Régiment créé officiellement le 15 octobre 1944 par la réunion de bataillons de marche de Vendée. Trois servent devant Saint-Nazaire (ils constituent le 1er groupe de bataillons du commandant Jean des Roseaux), deux devant La Rochelle (ils forment le 2e groupe de bataillons sous les ordres du commandant Louis L'Hélias).
16 septembre 1944 : ordre est donné au 1er bataillon de marche de Vendée (commandant Camille Aigreault, 34 ans) de prendre position dans le secteur de Challans. Il deviendra I/93e RI. Au 10 septembre 1944, ce sont 3 252 FFI du département de la Vendée qui étaient prêts à opérer, que ce soit devant Saint Nazaire ou devant La Rochelle.
5 octobre 1944, La Rochelle : les Allemands lancent une attaque entre Marans et Charron, secteur défendu par le 5e bataillon FFI de Vendée. Ce bataillon, sous les ordres du commandant Maurice Savin, 55 ans, qui reprendra les traditions du V/93e RI, est issu du groupe de parachutistes J77. Mi-septembre 1944, il comprenait 425 hommes, encadrés par des SAS français.
Une offensive ennemie est menée ce jour-là.

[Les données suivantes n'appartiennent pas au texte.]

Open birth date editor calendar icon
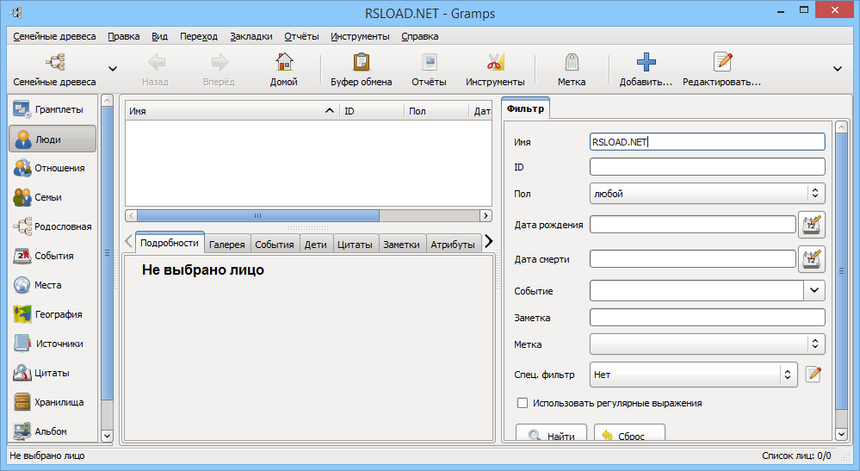The width and height of the screenshot is (860, 471). click(810, 224)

Selon le JMO du 93e RI, l'attaque, menée par 1 000 à 1500 Allemands, « avait été précédée d'une violente préparation d'artillerie de 77 et 88. L'opération fut déclenchée à 4 h. A 9 h, la compagnie du capitaine Pierre se trouvait en position critique et menaçait d'être encerclée à Charron. La 1ère compagnie du bataillon, capitaine Leonardi, fut envoyée en renfort sur les ordres du commandant Laroche qui s'était rendu sur place à Marans. A 10 h, l'attaque allemande était enrayée et ceux-ci se retiraient en ramenant dans leurs lignes leurs morts […] et leurs blessés... A 16 h, tout notre dispositif de défense occupait les mêmes emplacements que la veille malgré un violent tir d'artillerie d'obus fusants sur Charron et ses environs ». Les Français déplorent deux morts (Marcel Huchet et Henri Ragain), cinq blessés et deux prisonniers.
15 octobre 1944, La Rochelle : issu du maquis L4, le 4e bataillon FFI de Vendée (capitaine Claude Morin, 33 ans), qui avait pris position sur la Sèvre Niortaise, avec PC à Marans puis à Bourg-Chapeau, devient IV/93e RI.

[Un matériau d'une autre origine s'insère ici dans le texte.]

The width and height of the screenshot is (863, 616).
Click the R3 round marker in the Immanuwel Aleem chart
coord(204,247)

16 octobre 1944, La Rochelle : Romuald Deau de Luigne, du V/93e RI, est tué.
22 octobre 1944, La Rochelle : le 4e bataillon FFI de Vendée (capitaine Morin) relève le 5e bataillon FFI du même département (commandant Savin). Tous deux forment, depuis le 15 octobre 1944, le 2e groupe de bataillons du 93e RI.
27 octobre 1944, La Rochelle : le caporal René Guillet, 18 ans, du V/93e RI, meurt à l'hôpital de Fontenay-le-Comte, après avoir été blessé la veille lors d'une patrouille vers Le Cloubouet, près de Charron.

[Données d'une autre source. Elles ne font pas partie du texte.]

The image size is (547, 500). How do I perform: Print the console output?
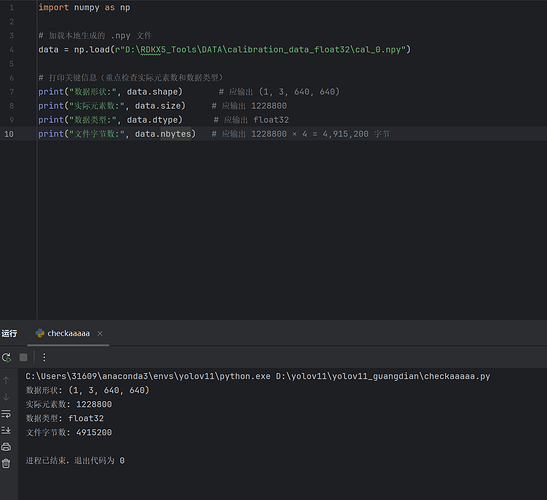click(x=6, y=447)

8 novembre 1944, La Rochelle : l'adjudant-chef Jean Rey, de la 6e compagnie du IV/93e RI, est porté disparu au retour de la patrouille qu'il commandait pour reconnaître Alon et le pont de Sérigny, sur le canal d'Andilly.
9 novembre 1944, Saint-Nazaire : le tireur au FM Frédéric Saunier, du II/93e RI, est tué par deux balles de mitrailleuse lors d'une reconnaissance, commandée par le sous-lieutenant Dieuregard (4e compagnie), des abords de la Birochère.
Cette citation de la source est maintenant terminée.